1b.Approach (from AD-416):
Corn kernel varieties with varying levels of resistance to aflatoxin producing fungi will be collected and imaged using a tabletop hyperspectral scanning imaging system. Kernels will be spectrally analyzed to determine how much the UV, visible, and near infrared portions of the electromagnetic spectrum differ from one corn variety to another. Cultures of aflatoxin producing and non-producing fungi will also be imaged and the spectral fingerprints will be collected to produce a "spectral library" of the different strains of fungi. These data will be used to determine if hyperspectral imaging can then be used to differentiate and quantitate the varying fungal strains and/or their aflatoxin production both in pure fungal culture and in fungally infected kernels from corn varieties either resistant or susceptible to aflatoxin contamination.
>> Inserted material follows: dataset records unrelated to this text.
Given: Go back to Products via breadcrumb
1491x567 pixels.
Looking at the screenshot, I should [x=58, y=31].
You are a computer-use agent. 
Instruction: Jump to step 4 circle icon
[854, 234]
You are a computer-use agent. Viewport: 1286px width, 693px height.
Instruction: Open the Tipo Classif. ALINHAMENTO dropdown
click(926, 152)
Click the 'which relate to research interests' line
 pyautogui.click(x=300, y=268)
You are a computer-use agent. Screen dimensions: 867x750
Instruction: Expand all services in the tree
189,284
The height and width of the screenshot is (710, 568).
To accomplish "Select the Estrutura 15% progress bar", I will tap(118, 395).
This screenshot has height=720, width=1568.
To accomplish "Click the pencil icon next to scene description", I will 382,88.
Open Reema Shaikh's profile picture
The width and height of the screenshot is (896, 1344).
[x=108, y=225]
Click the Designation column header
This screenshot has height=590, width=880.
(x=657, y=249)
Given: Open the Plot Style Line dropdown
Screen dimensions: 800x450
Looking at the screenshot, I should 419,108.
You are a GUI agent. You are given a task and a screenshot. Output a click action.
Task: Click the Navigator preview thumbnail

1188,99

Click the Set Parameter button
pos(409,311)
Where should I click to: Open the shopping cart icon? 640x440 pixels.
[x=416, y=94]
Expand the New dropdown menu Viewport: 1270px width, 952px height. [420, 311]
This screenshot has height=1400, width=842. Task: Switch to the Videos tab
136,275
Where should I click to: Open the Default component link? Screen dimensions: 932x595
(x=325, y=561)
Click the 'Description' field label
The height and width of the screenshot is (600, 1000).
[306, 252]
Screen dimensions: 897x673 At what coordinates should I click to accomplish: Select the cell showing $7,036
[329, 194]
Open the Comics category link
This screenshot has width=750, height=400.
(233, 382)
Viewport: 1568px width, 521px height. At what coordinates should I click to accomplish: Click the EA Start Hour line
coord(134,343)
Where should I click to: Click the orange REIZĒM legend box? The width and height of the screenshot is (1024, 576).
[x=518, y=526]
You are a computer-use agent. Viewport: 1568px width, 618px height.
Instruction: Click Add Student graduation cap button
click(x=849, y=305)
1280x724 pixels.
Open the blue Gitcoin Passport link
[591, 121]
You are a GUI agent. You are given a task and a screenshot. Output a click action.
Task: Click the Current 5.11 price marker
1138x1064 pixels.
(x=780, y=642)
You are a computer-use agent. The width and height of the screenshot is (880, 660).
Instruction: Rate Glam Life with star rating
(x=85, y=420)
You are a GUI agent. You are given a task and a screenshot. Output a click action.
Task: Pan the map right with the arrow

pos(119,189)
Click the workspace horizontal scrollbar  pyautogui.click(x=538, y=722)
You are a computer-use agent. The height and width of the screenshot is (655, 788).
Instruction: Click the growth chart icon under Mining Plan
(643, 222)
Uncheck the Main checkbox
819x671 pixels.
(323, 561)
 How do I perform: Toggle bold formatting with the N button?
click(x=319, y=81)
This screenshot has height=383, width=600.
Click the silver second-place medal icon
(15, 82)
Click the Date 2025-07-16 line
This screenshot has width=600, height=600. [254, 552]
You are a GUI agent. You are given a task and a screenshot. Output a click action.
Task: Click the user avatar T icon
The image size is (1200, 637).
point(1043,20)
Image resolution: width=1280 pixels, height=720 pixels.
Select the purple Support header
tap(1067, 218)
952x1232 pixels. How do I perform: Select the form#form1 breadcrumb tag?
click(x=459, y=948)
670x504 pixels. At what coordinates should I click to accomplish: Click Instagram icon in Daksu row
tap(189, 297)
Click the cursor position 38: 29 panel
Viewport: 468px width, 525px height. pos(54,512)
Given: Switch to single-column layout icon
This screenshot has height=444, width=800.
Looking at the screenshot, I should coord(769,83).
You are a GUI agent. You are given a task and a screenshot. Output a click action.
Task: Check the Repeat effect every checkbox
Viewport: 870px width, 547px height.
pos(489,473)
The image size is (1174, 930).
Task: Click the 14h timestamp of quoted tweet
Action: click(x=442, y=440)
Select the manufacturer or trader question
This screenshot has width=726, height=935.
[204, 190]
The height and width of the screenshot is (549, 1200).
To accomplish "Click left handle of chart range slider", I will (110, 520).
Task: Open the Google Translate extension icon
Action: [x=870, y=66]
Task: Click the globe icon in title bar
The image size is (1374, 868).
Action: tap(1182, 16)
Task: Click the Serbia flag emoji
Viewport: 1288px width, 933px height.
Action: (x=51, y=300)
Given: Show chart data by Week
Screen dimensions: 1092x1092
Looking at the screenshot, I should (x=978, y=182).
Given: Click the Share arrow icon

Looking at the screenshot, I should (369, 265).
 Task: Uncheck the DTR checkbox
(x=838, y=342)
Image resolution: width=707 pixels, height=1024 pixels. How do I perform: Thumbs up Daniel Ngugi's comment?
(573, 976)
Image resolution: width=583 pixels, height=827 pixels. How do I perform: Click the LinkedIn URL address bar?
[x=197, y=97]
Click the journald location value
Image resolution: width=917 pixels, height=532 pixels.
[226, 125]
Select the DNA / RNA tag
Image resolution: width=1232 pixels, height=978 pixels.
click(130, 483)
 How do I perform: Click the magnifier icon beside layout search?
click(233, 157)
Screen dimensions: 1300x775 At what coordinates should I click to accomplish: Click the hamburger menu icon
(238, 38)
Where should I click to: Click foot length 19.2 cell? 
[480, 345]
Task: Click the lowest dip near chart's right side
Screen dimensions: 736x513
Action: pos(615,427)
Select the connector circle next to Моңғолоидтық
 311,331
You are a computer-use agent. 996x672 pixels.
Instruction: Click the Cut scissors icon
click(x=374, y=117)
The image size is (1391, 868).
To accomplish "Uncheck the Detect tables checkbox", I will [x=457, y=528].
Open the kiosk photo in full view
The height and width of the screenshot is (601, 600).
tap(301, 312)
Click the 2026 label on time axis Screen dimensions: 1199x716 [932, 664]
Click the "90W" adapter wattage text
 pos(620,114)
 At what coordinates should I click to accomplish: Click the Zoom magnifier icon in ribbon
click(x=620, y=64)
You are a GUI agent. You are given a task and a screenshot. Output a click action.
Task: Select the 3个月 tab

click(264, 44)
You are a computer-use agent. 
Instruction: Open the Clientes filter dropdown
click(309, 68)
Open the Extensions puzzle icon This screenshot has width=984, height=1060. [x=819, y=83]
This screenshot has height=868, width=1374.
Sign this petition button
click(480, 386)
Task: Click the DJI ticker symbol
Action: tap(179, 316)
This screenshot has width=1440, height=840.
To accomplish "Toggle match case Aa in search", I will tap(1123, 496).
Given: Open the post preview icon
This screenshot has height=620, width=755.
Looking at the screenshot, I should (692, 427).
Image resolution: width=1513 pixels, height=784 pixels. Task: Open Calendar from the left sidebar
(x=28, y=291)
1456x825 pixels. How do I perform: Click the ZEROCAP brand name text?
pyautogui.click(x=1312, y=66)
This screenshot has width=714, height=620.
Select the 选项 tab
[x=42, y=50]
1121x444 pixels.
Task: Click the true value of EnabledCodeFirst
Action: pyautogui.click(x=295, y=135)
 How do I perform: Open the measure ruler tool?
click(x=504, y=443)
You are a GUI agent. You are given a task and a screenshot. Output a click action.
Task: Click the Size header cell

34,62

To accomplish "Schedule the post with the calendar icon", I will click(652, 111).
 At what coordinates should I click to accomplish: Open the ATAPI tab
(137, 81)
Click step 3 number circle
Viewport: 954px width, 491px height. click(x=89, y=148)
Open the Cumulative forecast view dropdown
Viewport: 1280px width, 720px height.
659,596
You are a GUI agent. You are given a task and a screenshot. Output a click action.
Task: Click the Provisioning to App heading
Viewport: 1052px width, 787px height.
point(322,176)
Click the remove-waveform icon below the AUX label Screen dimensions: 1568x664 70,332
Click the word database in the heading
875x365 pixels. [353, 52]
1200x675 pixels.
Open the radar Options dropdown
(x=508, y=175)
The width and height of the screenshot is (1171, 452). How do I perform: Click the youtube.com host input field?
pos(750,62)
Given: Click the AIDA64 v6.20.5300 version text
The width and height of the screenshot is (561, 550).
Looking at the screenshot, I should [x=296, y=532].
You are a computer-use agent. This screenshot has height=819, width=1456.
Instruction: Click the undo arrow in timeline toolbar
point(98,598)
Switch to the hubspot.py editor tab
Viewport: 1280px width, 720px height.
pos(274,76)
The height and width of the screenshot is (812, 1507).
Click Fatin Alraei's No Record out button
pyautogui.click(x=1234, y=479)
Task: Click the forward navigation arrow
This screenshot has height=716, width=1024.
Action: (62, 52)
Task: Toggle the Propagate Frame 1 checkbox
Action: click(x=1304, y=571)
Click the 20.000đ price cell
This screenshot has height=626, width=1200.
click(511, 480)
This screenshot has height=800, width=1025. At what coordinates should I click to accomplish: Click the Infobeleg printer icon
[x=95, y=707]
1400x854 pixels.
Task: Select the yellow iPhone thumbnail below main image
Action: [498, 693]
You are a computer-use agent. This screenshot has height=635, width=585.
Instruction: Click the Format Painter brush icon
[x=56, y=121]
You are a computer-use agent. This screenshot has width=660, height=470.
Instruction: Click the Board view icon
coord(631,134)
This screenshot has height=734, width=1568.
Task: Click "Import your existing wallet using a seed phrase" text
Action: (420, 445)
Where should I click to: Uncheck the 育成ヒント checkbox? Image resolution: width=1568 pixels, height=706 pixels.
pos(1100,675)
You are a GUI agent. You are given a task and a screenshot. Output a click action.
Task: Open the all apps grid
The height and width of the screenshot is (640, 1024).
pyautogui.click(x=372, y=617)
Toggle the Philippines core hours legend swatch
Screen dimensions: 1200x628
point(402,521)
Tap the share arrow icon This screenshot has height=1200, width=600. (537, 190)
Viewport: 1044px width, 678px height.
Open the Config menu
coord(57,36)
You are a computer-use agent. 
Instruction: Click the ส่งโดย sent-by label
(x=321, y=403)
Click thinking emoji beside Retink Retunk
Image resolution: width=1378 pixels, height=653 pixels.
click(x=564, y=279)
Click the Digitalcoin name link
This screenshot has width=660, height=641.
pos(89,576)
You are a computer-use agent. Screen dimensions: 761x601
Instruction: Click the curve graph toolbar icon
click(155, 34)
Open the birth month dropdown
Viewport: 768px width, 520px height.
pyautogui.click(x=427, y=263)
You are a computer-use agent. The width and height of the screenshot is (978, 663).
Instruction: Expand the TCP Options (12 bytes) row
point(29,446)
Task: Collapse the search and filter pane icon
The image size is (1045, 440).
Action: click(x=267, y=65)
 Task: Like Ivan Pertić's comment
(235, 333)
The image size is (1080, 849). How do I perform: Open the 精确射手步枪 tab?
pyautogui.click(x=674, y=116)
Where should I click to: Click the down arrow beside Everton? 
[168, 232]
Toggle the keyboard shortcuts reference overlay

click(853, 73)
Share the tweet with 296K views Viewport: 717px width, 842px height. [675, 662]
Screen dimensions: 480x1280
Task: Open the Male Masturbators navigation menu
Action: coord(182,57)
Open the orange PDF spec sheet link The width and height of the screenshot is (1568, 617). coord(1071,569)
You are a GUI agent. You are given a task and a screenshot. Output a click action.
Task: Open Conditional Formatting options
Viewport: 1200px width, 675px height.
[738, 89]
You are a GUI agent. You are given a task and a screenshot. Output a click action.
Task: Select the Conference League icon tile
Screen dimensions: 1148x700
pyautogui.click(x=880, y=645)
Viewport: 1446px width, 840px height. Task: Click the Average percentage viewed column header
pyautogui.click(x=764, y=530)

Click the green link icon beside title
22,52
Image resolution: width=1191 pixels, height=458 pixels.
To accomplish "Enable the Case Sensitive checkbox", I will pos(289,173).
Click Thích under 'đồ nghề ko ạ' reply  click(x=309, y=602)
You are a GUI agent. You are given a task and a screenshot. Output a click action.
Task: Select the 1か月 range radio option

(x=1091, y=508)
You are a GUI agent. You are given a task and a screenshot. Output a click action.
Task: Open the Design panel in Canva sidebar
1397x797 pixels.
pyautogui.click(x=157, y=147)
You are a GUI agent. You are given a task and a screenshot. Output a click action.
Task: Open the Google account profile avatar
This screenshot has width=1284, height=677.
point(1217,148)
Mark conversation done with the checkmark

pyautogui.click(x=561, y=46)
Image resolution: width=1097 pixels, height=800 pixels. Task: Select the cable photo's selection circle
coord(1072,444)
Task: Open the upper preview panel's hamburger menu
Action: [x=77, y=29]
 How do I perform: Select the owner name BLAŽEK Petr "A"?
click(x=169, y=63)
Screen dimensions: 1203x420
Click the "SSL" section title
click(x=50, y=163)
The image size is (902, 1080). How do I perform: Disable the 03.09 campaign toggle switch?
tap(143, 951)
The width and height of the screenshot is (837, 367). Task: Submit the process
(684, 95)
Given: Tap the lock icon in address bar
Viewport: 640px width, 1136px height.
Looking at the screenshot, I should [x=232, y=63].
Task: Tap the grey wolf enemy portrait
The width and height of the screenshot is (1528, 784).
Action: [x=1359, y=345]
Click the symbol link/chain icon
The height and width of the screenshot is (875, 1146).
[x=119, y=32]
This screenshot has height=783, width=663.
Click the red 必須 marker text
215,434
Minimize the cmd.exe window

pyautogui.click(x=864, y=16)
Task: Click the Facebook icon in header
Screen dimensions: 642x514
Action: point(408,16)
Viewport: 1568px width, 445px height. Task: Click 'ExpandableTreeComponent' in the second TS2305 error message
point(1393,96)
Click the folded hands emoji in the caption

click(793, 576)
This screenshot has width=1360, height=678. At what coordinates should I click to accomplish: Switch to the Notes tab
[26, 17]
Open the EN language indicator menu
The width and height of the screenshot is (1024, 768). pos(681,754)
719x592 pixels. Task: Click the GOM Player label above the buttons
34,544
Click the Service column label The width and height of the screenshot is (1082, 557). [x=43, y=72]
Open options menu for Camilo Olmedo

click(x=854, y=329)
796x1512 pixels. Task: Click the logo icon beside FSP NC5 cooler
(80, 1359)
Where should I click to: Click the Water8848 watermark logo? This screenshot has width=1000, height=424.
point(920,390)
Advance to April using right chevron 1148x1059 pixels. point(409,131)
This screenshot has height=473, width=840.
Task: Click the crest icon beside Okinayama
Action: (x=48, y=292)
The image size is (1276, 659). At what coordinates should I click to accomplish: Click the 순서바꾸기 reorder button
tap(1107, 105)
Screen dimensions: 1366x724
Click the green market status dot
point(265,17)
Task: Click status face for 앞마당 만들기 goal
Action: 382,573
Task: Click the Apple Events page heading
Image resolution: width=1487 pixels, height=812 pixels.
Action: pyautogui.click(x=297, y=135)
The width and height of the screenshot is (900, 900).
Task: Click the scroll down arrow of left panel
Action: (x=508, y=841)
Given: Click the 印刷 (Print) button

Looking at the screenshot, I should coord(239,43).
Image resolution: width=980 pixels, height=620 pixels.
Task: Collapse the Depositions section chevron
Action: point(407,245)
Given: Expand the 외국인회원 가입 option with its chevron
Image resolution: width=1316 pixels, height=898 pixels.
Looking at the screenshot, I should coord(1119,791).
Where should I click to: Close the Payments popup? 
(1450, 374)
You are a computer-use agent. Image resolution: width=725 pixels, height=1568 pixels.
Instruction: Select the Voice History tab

Techniques also will be investigated during ongoing experiments to determine the best imaging environment in which to accomplish hyperspectral analyses, such as type and direction of lighting. Once appropriate algorithms are developed, the system will be tested in various laboratory and field experiments to determine the efficacy of the system.
Studies were directed into differentiating the responses from corn kernels infected with aflatoxin-producing and non-aflatoxin-producing Aspergillus (A.) flavus. The internal parts of the infected corn kernels were also imaged with the hyperspectral (beyond visible spectrum of light) imager and a Scanning Electron Microscope. These studies were expected to provide deeper understanding of the biological processes involved during Aspergillus flavus infection of corn kernels. The purity of the aflatoxin signal was investigated by comparing the hyperspectral signature of pure and extracted aflatoxin with signatures produced by excitation-emission matrix fluorescence. The extracted aflatoxin was further tested in a mass-spectrometer /high-performance liquid chromatography (instruments used to determine chemical make-up). Additional experiments were conducted using green fluorescent protein (GFP) labeled toxigenic and atoxigenic A. flavus in order to visualize competition between the two strains. Overall, the aflatoxin signature was studied from both chemical (pure, extracted) and biological (associated with A. flavus contaminated field and lab corn) perspective. The 1 kg sample processing demonstration system is in the final testing and refinement phase. Data was collected for statistical purposes and analysis is under way.